[Records drawn from a dataset]
* * * * * * * * *

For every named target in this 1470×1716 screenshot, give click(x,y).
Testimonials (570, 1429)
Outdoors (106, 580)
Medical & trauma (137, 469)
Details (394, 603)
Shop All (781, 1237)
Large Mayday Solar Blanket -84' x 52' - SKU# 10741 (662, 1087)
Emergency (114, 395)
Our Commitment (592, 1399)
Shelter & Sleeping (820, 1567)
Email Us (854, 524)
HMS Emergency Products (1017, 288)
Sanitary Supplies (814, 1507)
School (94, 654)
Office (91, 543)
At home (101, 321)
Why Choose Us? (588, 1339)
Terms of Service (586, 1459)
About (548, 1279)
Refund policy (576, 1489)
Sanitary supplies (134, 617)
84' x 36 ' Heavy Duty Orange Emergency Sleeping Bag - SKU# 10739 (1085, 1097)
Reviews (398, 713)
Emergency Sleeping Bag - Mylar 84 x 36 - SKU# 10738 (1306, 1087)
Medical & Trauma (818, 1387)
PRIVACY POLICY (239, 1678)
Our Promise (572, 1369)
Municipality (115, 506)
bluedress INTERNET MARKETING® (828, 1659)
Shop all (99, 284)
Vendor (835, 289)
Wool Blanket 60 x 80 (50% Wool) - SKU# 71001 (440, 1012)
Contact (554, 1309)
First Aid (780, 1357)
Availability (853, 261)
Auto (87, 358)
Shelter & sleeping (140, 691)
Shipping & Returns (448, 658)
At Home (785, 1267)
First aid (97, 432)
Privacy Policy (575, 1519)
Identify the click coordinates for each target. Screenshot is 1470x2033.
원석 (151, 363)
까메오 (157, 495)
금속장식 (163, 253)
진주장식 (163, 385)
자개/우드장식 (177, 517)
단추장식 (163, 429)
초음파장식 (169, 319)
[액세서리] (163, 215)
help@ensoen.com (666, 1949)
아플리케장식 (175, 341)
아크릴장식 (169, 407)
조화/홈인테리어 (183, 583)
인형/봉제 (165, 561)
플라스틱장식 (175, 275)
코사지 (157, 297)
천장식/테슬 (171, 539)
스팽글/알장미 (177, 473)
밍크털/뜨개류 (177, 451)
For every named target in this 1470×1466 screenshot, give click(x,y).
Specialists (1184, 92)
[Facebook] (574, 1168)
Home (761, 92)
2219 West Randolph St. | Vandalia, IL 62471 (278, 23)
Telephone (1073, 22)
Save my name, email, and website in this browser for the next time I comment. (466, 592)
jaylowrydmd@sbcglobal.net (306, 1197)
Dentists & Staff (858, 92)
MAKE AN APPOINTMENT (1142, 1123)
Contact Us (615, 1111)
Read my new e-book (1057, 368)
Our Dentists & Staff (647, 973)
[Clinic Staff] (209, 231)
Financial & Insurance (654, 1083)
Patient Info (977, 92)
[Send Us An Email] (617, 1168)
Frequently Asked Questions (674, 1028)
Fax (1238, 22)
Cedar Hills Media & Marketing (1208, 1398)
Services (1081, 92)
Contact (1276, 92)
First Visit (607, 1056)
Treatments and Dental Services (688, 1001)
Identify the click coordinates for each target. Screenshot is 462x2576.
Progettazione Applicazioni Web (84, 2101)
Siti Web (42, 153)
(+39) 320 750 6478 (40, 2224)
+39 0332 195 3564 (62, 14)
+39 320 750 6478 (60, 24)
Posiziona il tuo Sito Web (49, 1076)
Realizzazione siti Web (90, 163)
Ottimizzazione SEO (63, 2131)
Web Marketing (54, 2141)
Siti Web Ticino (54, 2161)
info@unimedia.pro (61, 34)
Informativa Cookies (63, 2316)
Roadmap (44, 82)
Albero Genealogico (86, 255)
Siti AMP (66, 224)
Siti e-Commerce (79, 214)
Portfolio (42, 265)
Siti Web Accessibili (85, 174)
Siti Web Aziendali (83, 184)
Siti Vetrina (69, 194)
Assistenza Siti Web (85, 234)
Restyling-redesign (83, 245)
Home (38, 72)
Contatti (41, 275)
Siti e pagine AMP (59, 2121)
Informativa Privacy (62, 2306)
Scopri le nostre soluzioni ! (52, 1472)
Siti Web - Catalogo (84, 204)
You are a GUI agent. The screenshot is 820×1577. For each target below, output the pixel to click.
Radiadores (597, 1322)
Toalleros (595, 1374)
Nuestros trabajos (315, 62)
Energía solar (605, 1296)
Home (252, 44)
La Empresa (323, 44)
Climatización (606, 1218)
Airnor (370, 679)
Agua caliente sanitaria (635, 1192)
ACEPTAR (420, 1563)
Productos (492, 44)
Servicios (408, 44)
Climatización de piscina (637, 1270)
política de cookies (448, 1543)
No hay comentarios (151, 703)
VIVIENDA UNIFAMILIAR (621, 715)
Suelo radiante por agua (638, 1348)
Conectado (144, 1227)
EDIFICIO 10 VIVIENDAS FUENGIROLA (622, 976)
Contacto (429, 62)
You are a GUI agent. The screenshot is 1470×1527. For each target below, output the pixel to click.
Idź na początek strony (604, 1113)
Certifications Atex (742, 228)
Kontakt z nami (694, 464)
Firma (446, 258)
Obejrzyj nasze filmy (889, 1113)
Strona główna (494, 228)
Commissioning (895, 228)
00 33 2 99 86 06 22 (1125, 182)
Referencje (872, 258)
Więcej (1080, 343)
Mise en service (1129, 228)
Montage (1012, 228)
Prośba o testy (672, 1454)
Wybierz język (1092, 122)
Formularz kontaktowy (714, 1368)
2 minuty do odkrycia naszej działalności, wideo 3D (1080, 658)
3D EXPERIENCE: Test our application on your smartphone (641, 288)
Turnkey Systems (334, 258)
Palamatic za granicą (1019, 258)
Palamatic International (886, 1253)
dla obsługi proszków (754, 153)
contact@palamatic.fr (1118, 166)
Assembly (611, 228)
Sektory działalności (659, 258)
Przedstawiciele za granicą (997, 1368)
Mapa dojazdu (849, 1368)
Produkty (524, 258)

* * * * * * * * *

> **WHAT THE TASK ASKS**
Among the records, find every line holding the word "Informativa" and copy it.

> **OUTPUT OF THE EXERCISE**
Informativa Cookies (63, 2316)
Informativa Privacy (62, 2306)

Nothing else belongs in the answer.